4. The last resort is to build from source. Look for instructions on the software's website. Add a build command to the section labeled with Build programs from source. Note that this can require platform-specific instructions. You should utilize cross-compilation tool available in the builder stage that runs on the build platform.

If possible, pin the software to a specific version. Otherwise, add the download/install/build command to the section labeled with Add unpinned programs to ensure the latest version is included in every Docker image build.

If possible, add the program to the builder stage that runs on the build platform to avoid slowness that may arise from emulation.

Best practices

The smaller the image size, the better. To this end we build upon a "slim" Python image and use a multi-stage build where only artifacts are included in the final image without any of the software required only for compiling, installing, building, etc.
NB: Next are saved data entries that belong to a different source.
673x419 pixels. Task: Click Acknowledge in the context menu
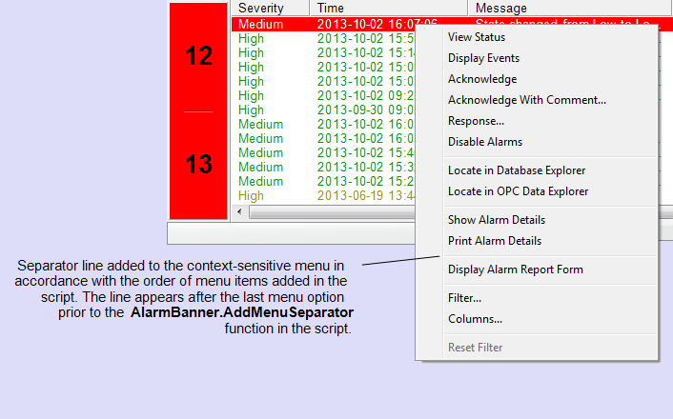coord(482,79)
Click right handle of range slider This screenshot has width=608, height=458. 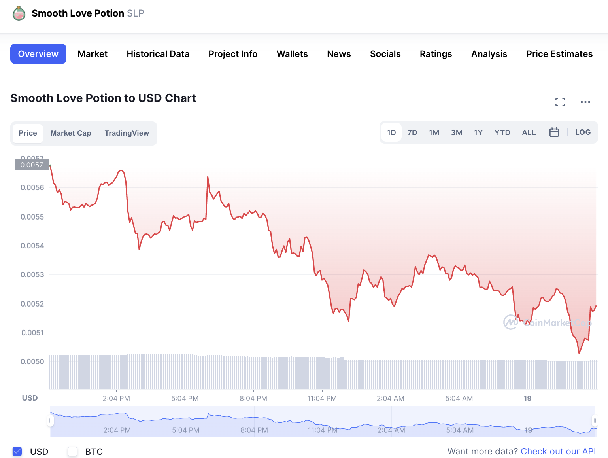594,421
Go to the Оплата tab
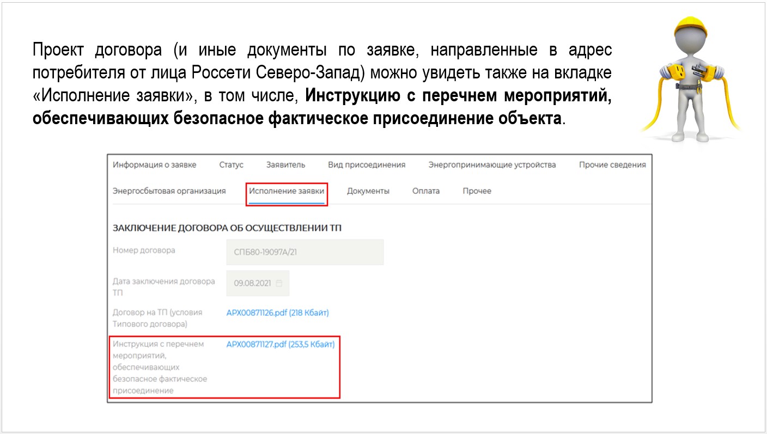This screenshot has width=767, height=434. pos(426,191)
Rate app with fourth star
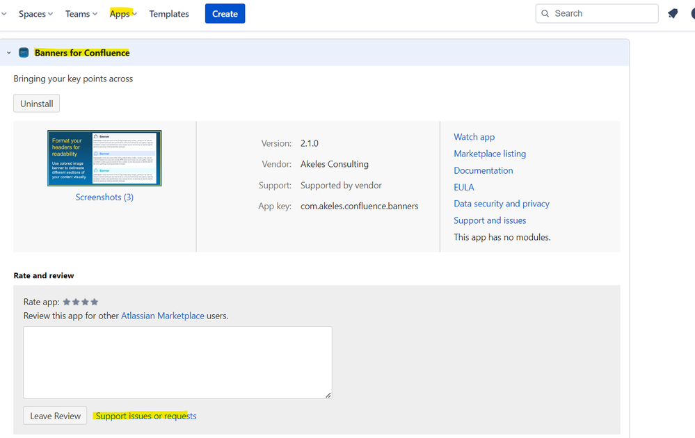This screenshot has height=438, width=695. click(95, 302)
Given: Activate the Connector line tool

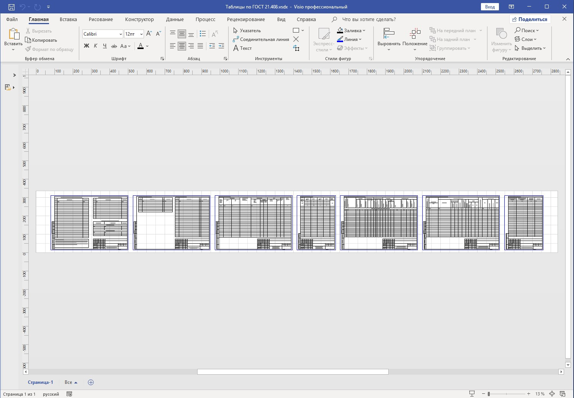Looking at the screenshot, I should [x=261, y=39].
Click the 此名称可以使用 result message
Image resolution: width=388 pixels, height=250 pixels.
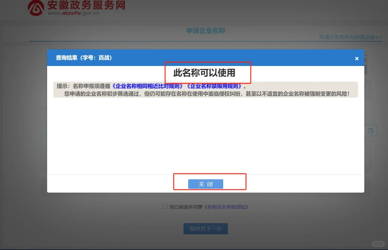tap(204, 73)
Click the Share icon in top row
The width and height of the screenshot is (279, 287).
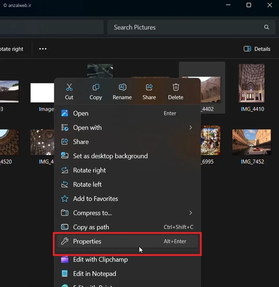(x=149, y=87)
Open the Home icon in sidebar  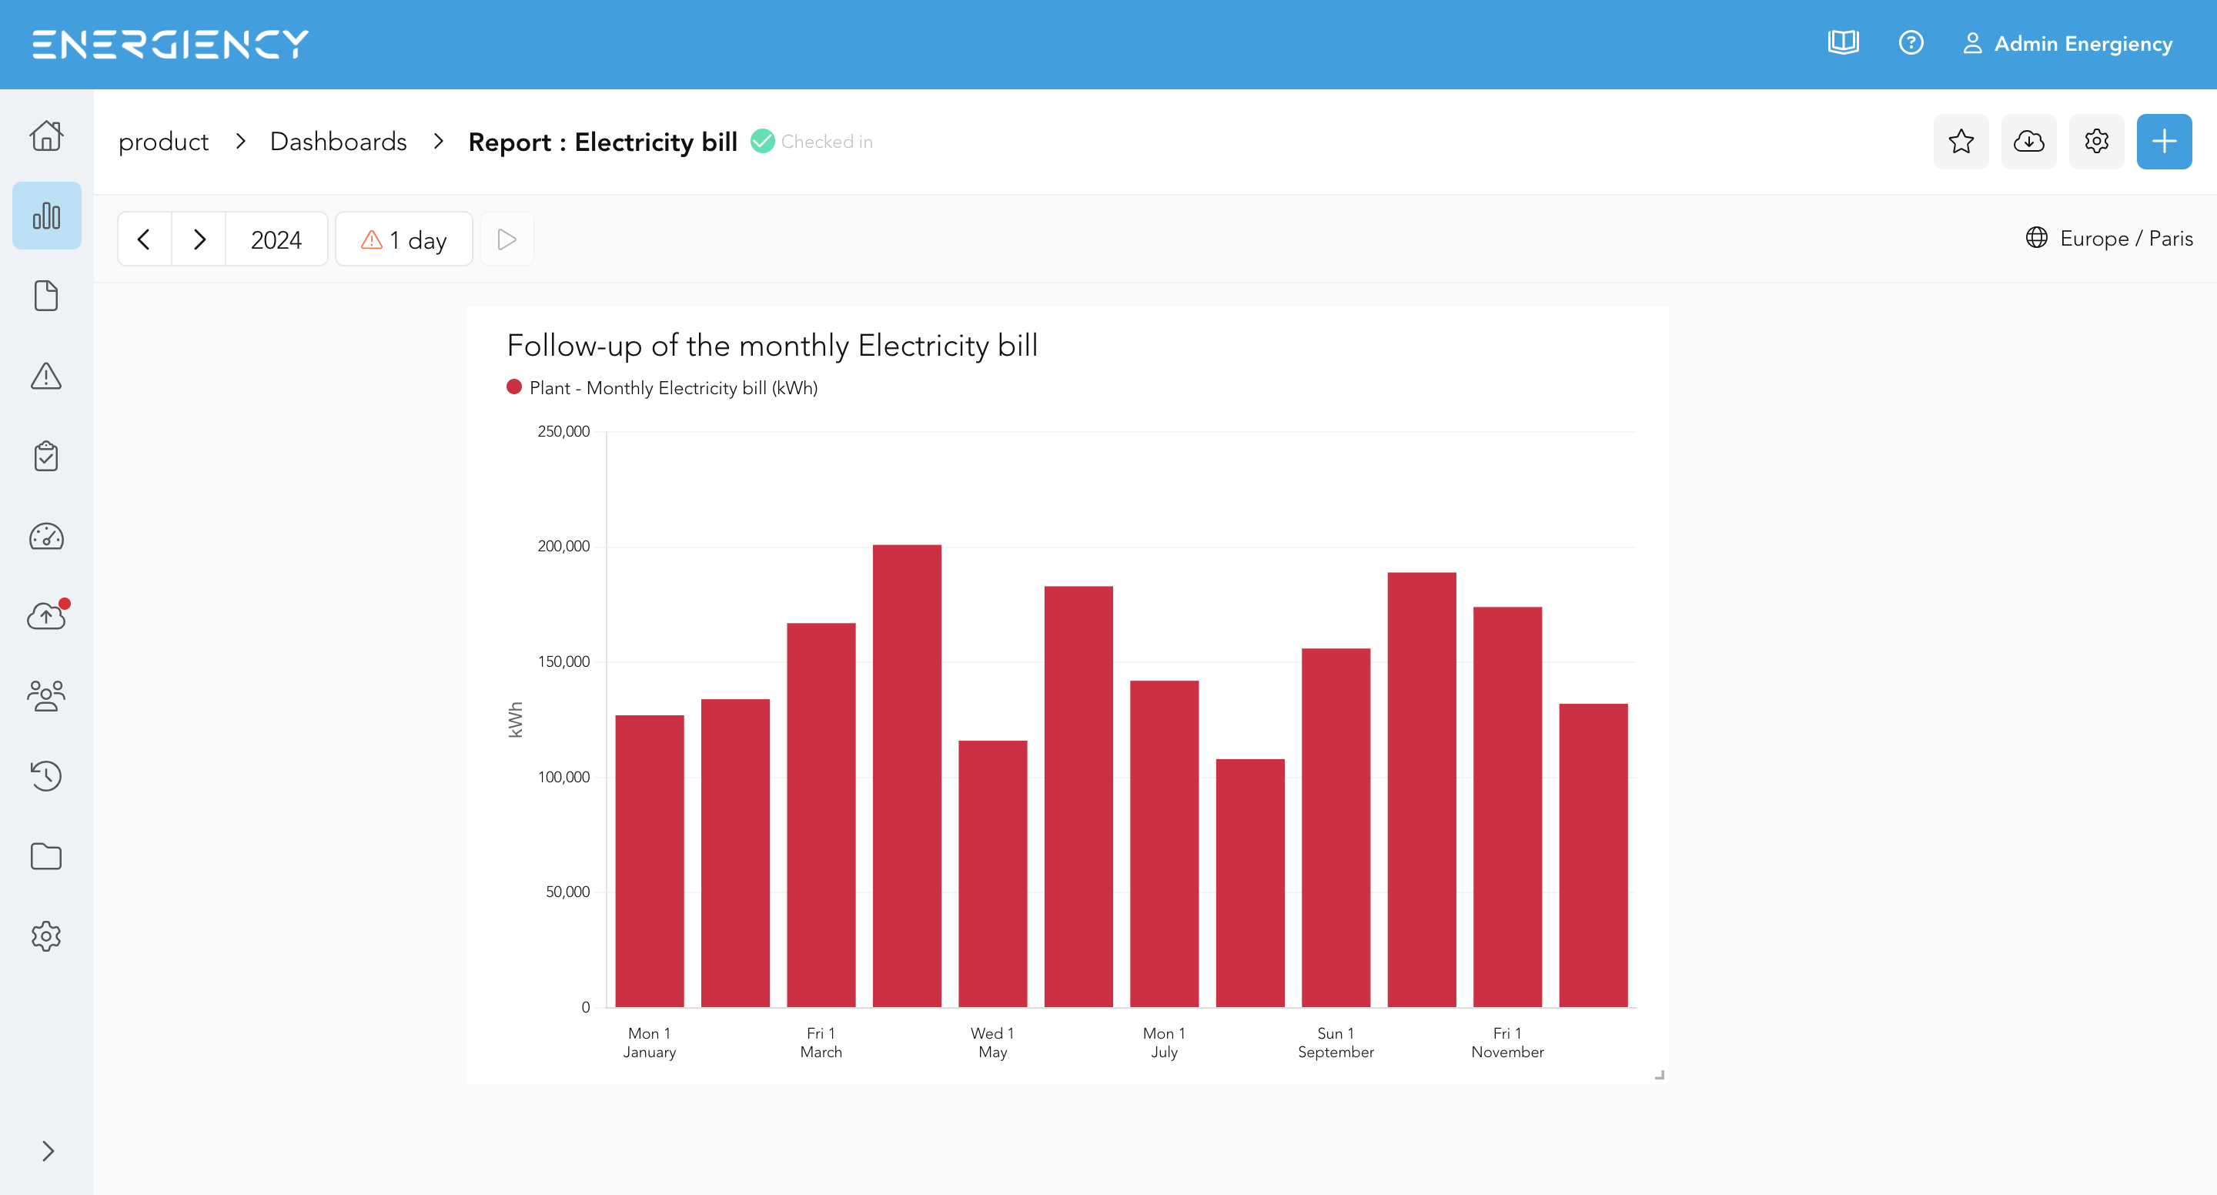pyautogui.click(x=46, y=135)
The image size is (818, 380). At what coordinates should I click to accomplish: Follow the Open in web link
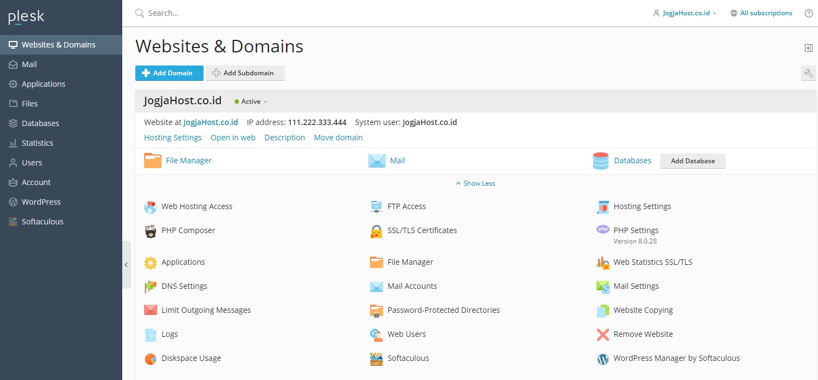point(233,138)
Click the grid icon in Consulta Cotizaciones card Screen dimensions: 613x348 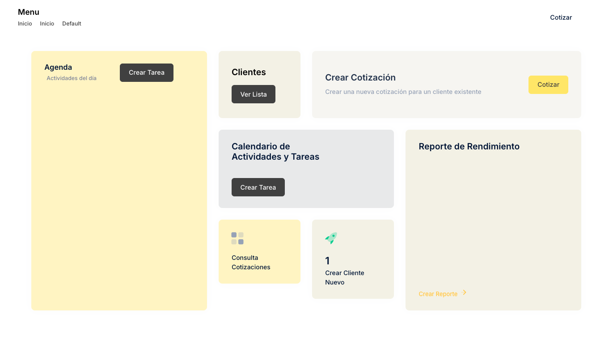[x=237, y=238]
Try to follow Docker best practices for images, although not all apply to our use case, which is somewhat atypical.

The Dockerfile reference documentation is quite handy for looking up the details of each Dockerfile command (COPY, ADD, etc).

Use bash as the default shell for all stages in the Dockerfile to use handy modern shell features.

Run bash scripts and Dockerfile commands with the -euo pipefail options for proper error handling. That is, these options should be set at the start of each script and build stage in the Dockerfile.

Continuous integration

Every push to this repository triggers a new build of the image with a GitHub Actions workflow. This helps ensure the image builds successfully with the new commits.

Images built from the master branch are additionally pushed to the Docker registry. The build instructions used by the workflow are in this repo's .github/workflows/ci.yml.

Tests

A local test suite of the image's properties and behaviours can be run with:

make test

These tests use Cram, which can be used directly to run individual test files, e.g.:

cram tests/basic.t

Separate integration and validation tests are also run in CI.

Cleaning up

To remove all build artifacts and caches:

make clean

This will recover potentially many gigabytes of disk space. Subsequent builds will start with a clean slate.

Less all-inclusive cleaning can be done manually using selected commands found in ./devel/clean.